Professor Sutton has conceded he was involved in the March 27 email chain, but said he received up to 150 emails a day and the reference to private security “did not register”.
He had told the inquiry that until the outbreaks, he had no reservations about the scheme, but in hindsight, using the guards posed a risk.
“I can see that using a highly casualised workforce, generally from a lower socio-economic background, where that means that poor leave provisions limit how one can care for and financially support one’s family if unwell,” he said in his evidence.
The board concluded public hearings on September 28, but since then, it has received information, including phone records of key players such as Victorian Premier Daniel Andrews and top public servants.
The new information could mean witnesses are recalled or at least asked to produce additional statements.
It could also force the board to seek an extension beyond its November 6 deadline to deliver its findings and recommendations.
Premier Daniel Andrews said on Tuesday he had no knowledge of the inquiry’s meeting on Tuesday.
He said there had been no request by the board to extend its reporting deadline or for extra funds.
“I’ve got no expectations at all. I’ve got no knowledge of what they’ll be doing,” Mr Andrews said.

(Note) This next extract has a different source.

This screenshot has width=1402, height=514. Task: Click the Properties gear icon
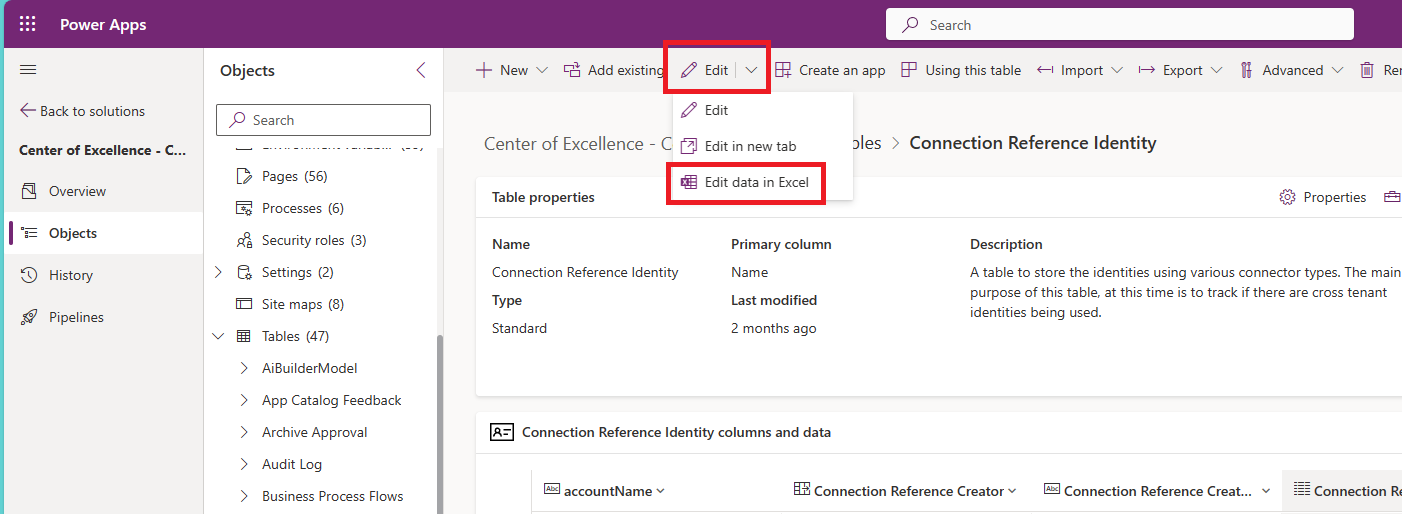[x=1288, y=197]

“I‘ve certainly not been called but I don’t know whether anyone else has been called. I’ve got no knowledge of what they’re doing today because they are an independent board and they’ll do whatever they think is appropriate.
“Any requests of any other information … as we have always done of course, we would hand that up.”
Former Department of Premier and Cabinet secretary Chris Eccles resigned after his phone records revealed he called Graham Ashton on March 27, two minutes after the former Victoria Police chief texted him seeking information about the use of private security.
Mr Eccles had told the inquiry his phone records did not show he had responded to Mr Ashton’s texts that day. He denied telling Mr Ashton private security would be used.
No one has been able to tell the inquiry who decided to use private security in the botched scheme, which has been blamed for almost all of Victoria’s second COVID-19 wave that has led to more than 700 deaths.
Former health Minister Jenny Mikakos also quit after Mr Andrews’s evidence on the inquiry’s final sitting day. She has urged the board to treat his evidence “with caution”.
In late September, the board requested an extra $2.7 million in funding, bringing its total budget to $5.7 million.